# Work order
The lines to copy are those in the records below that hold the word "agent".

Stored items
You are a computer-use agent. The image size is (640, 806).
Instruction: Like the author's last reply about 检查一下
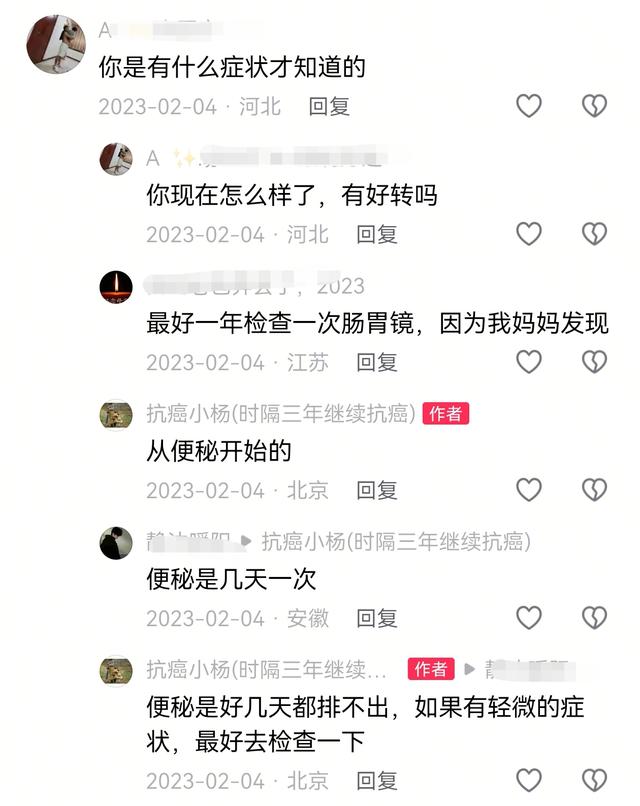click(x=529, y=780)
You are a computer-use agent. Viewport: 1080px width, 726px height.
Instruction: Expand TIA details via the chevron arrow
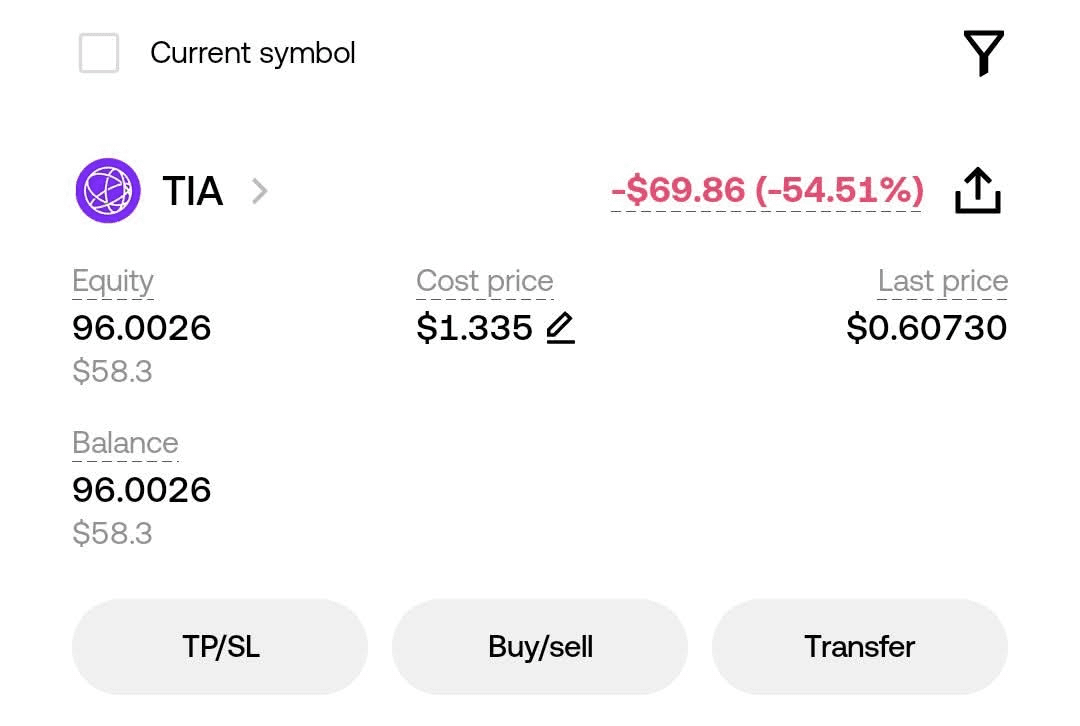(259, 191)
--
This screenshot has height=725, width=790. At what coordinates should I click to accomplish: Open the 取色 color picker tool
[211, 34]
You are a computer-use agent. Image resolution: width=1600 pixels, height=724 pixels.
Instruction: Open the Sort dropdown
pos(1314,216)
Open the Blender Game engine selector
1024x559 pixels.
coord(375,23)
==
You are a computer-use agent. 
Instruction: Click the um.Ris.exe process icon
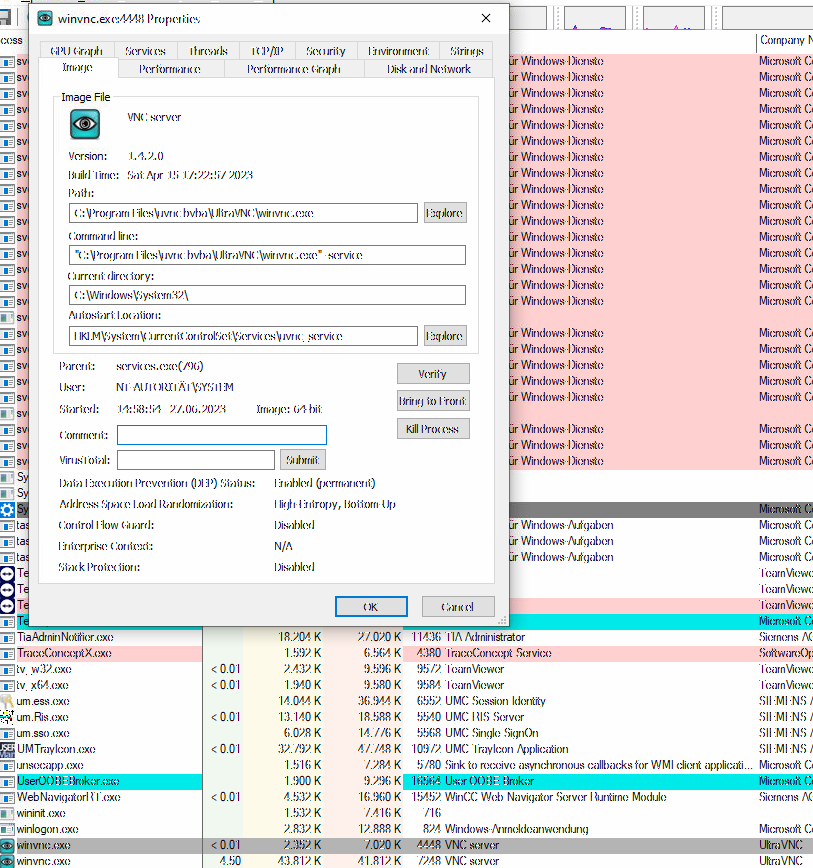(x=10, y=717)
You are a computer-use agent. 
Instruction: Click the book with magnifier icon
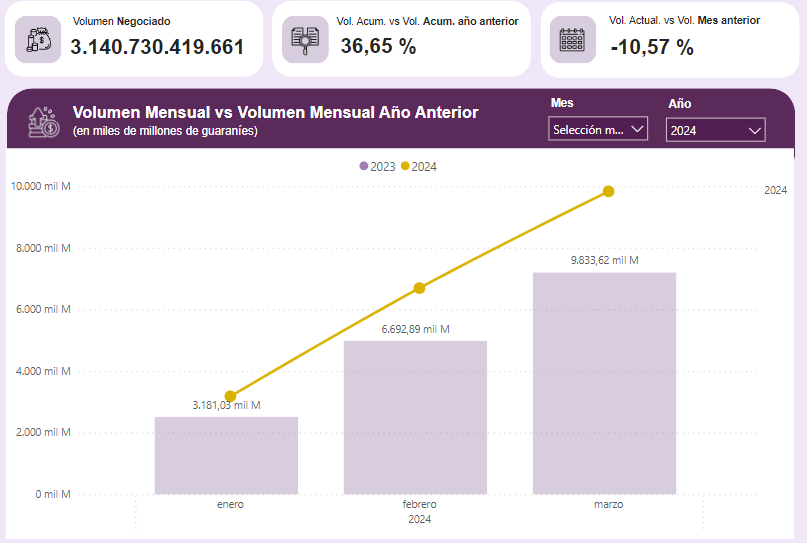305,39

# Answer to this task
You are a computer-use agent. The image size is (640, 806).
You are a computer-use agent. Viewport: 1080px width, 726px height.
You are a computer-use agent. Image resolution: width=1600 pixels, height=724 pixels.
You are a computer-use agent. 
You are a computer-use agent. 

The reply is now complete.